Learn the most common sleep mistakes new parents make with their baby. Avoid making these same mistakes when helping your newborn learn healthy sleep habits.
I had heard so many horror stories about newborn sleep habits, or lack thereof. I knew being a new parent meant missing quality sleep for a while, but I was determined to do everything we could to make sleep a little easier to come by in those early baby days.
I read my fair share of baby sleep books, and while they all had slightly different philosophies, all of them recommended the same basic tactics when it came to getting a baby to sleep and staying asleep.
Here are some of the most common sleep mistakes that new parents make. Most of these are fairly easy to correct and can make a big difference in the quality of your baby’s—and your—sleep.
#1 – Making Baby’s Room Too Bright At Night/Early Morning
Darkness cues sleep and can help with developing your baby’s circadian rhythm. Bright lights or even a little bit of sunlight peeking through can wake your baby up in the wee hours of the morning. Use blackout curtains to blockout the morning sun and create a dark room.
If your baby is waking for night feeds, use a soft breastfeeding light or dim nightlight to light your path in the middle of the night.

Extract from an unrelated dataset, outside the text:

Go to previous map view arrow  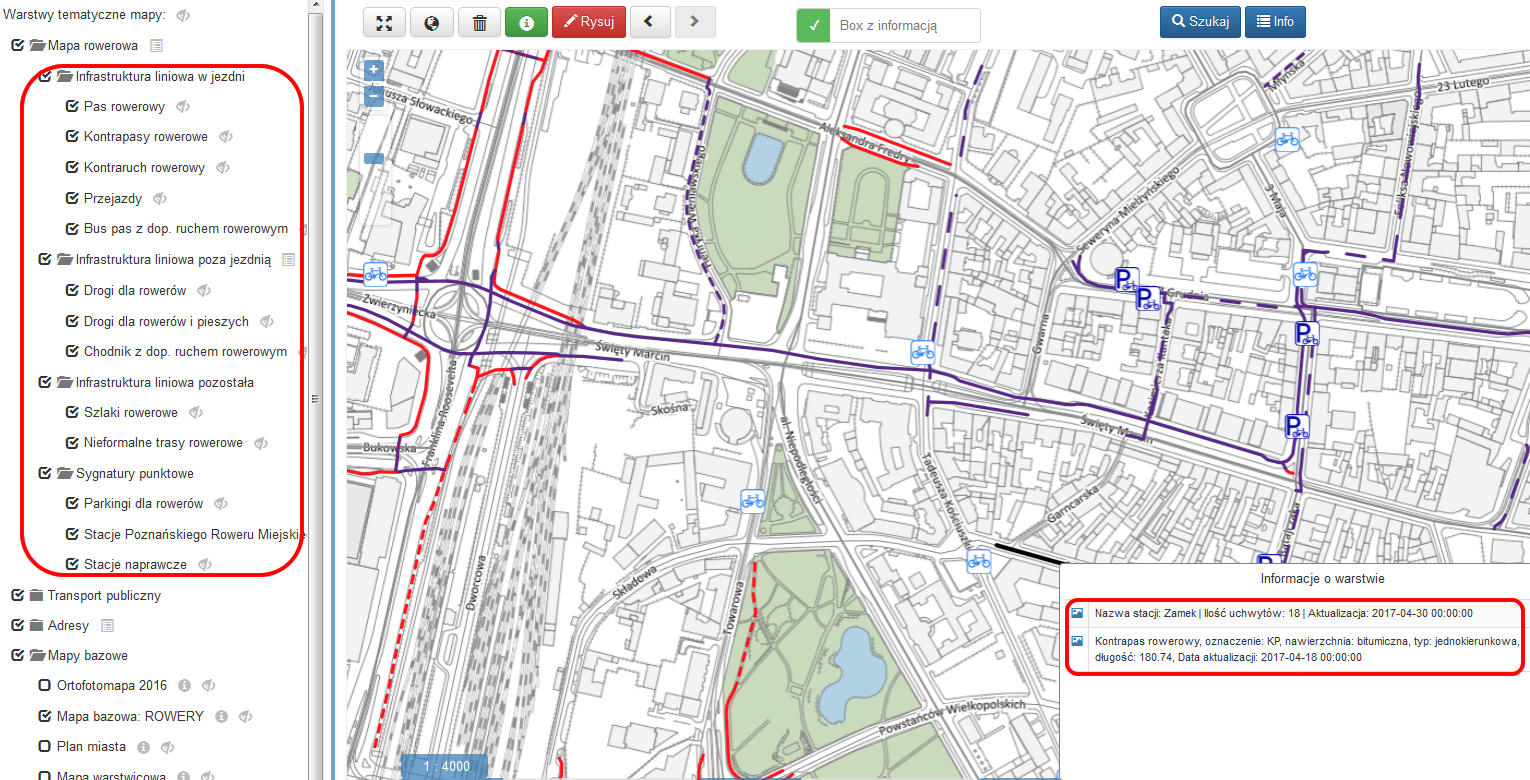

Avoid turning on overhead lights or lamps if you can.
#2 – Not using white noise
White noise has many benefits for a baby’s sleep, including helping her sleep longer and deeper. White noise blocks out noises from outside or in the house and creates a familiar environment for your baby.
When your baby was in your womb, she got used to the loud whirring noises inside. Recreate that environment with a white noise sound machine during naps and nighttime. Don’t worry about it being too loud. The womb was noisy, about as loud as a lawnmower, in fact!

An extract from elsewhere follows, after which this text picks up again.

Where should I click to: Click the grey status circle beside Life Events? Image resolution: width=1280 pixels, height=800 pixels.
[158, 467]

#3 – Ignoring baby’s wake times
Your baby has a small wake window, where she can be awake for a certain amount of time before she needs to go to sleep again.
An overtired baby will have a hard time falling asleep and staying asleep. An under tired baby might take 20 playful minutes to fall asleep and will wake up earlier than normal.
Pay attention to your baby’s wake times, so you can get her down within her appropriate wake window to avoid over tiredness and under tiredness.
#4 – Rushing in the second you hear baby crY
Babies cry in their sleep. Often a baby will let out a little yelp and then fall back asleep. When you hear your baby wake up, give her a second to see if she resettles.
Moms with more than one child often say their baby falls back asleep because she was preoccupied with her other child, and wasn’t able to rush in immediately.
I’m not saying to just leave your baby to cry! Just take a pause, asses if baby is awake and needs you, and then proceed.
#5 – Not Swaddling Baby
Babies often wake themselves up in their sleep from their startle reflex. Swaddling your baby helps prevent this. Swaddling also helps recreate the cozy environment of the womb that your baby is used to.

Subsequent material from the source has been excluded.